Mark Steyn, that's who. By a long shot. And today, in the Chicago Sun-Times, Mark Steyn makes it crystal clear that the "Islam is Peace, We're Here to Help" school of thought is dead, dead, dead, dead. An excerpt:
The quagmire isn't in Iraq but at home. For five years, beginning with the designation of "war on terror," the president's public presentation has been consistent: Islam is a great religion, religion of peace, marvelous stuff, White House Ramadan Banquet the highlight of the calendar, but, sadly, every barrel has one or two bad apples, even Islam believe it or not, and once we've hunted those down we'll join the newly liberated peace-loving Muslim democracies in a global alliance of peace-loving peaceful persons. Most sentient beings have been aware that there is, to put it mildly, a large element of evasion about this basic narrative, but only now is it being explicitly rejected by all sides. William F. Buckley and George Will have more or less respectfully detached themselves from the insane idealism of shoving liberty and democracy down people's throats whether they want it or not. And, on the ports deal with Dubai, a number of other commentators I respect plus a stampede of largely ignorant weathervane pols have denounced the administration for endangering American security on the eastern seaboard. I can't see that: The only change is that instead of being American stevedores employed by a British company they'll now be American stevedores employed by a United Arab Emirates company.

But what I find interesting is the underlying argument: At heart, what Hillary Clinton and Co. are doing is dismissing as a Bush fiction the idea of "friendly" Arab "allies" in the war of terror. They're not necessarily wrong. Even the "friendliest" Arab regimes tend to be a bunch of duplicitous shysters: King Hussein sided with Saddam in the Gulf war, Mubarak and the House of Saud are the cause of much of our present woes. I would be perfectly prepared to consider a raft of measures insisting that, for the duration of the war, there'll be restrictions on access to the United States by certain countries. As I've argued for some years, it's absurd that the Saudis are allowed to continue with their financial and ideological subversion of everything from American think-tanks to mosques to prison chaplaincy programs (and, I'll bet, without providing driver's license numbers).
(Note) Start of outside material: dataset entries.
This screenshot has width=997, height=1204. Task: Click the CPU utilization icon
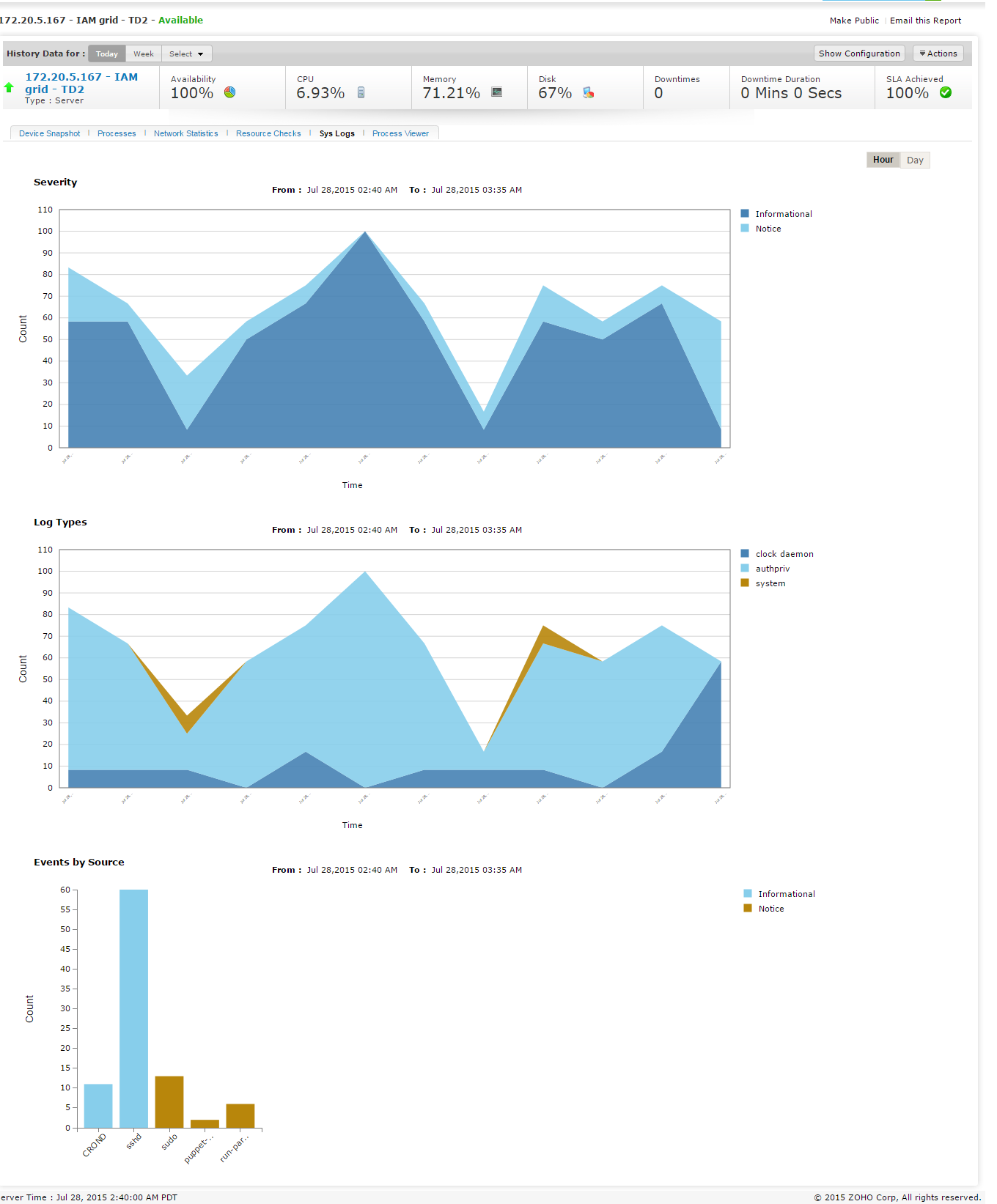361,92
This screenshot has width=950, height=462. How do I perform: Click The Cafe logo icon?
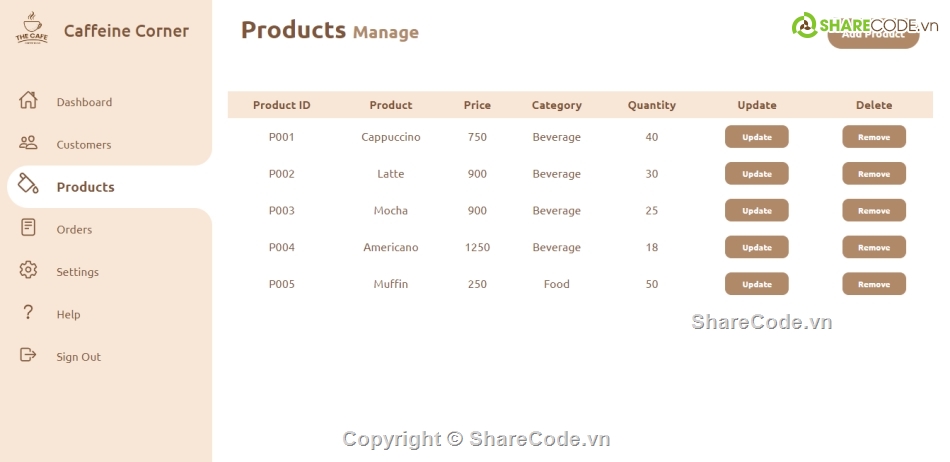31,29
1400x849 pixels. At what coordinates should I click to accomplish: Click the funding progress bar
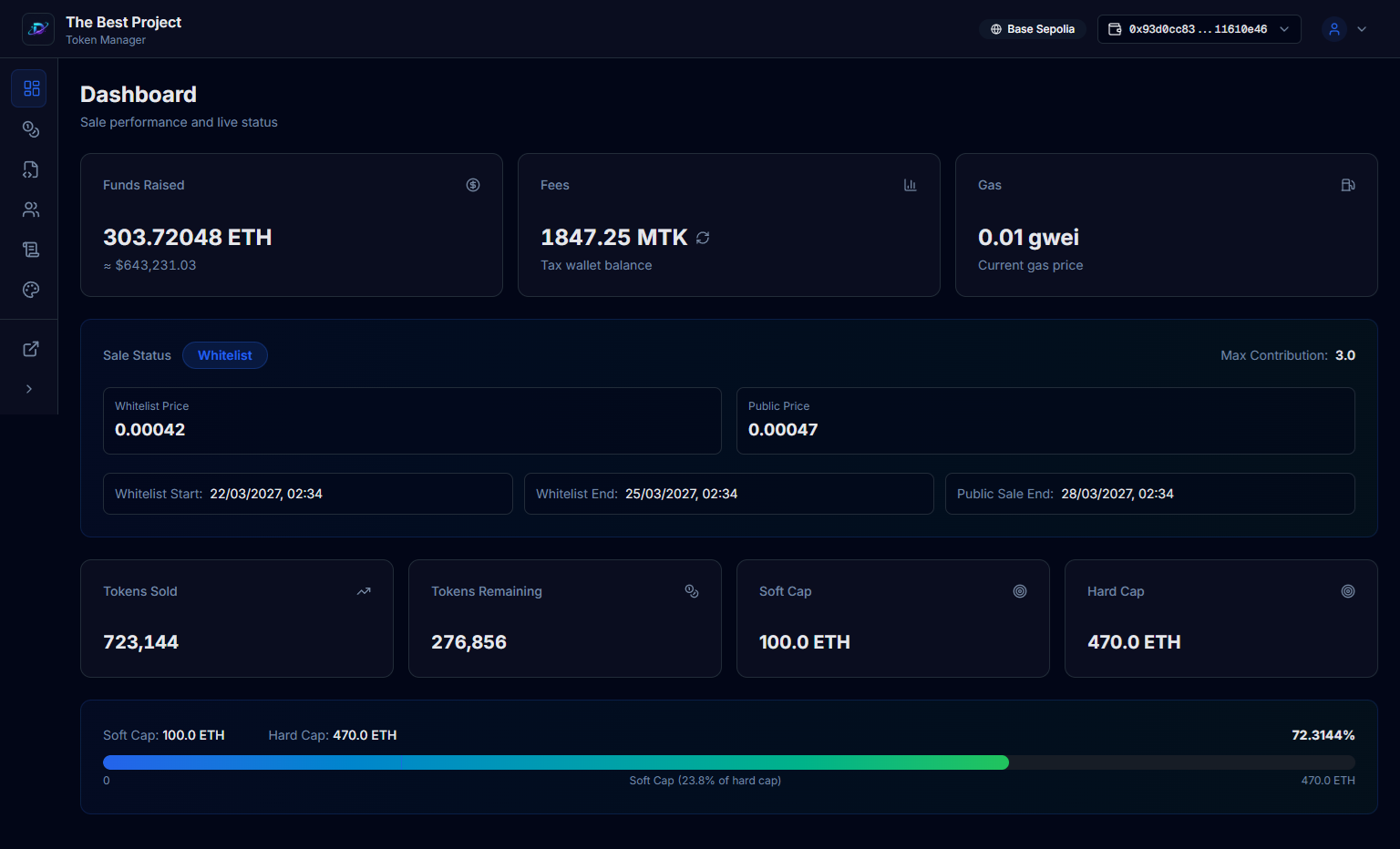(x=728, y=762)
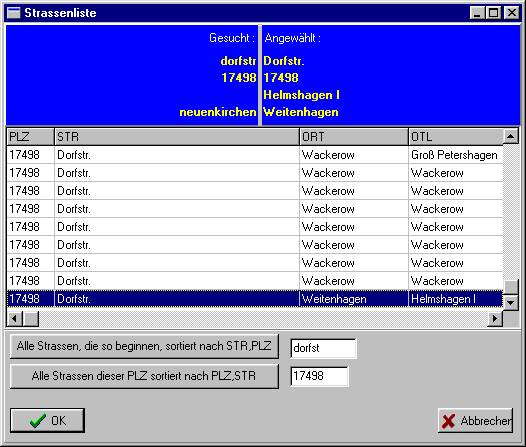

However, I think we should do that as a conscious policy decision, rather than as reflex piecemeal oppositionism. What Democrats seem to be doing with Dubai Ports World, whether they realize it or not, is tapping in to a general public skepticism (to put it politely) about the entire Muslim world. In that sense, the ports deal is the American equivalent of the Danish cartoon jihad: increasing numbers of Europeans -- if not yet their political class -- are fed up with switching on the TV and seeing Muslim men jumping up and down and threatening death followed by commentators patiently explaining that the "vast majority" of Muslims are, of course, impeccably "moderate." So what? There were millions of "moderate" Germans in the 1930s, and a fat lot of good they did us or them.

Despite being portrayed as a swaggering arrogant neocon warmongering cowboy, President Bush has, in fact, been circumspect to a fault for five years. But the equivocal constrained rhetoric is insufficient to a "long war." And from all sides, more and more people are calling its bluff.

(You can find the full piece here)(Emphasis added throughout).

From all sides, indeed. Including the conservative side.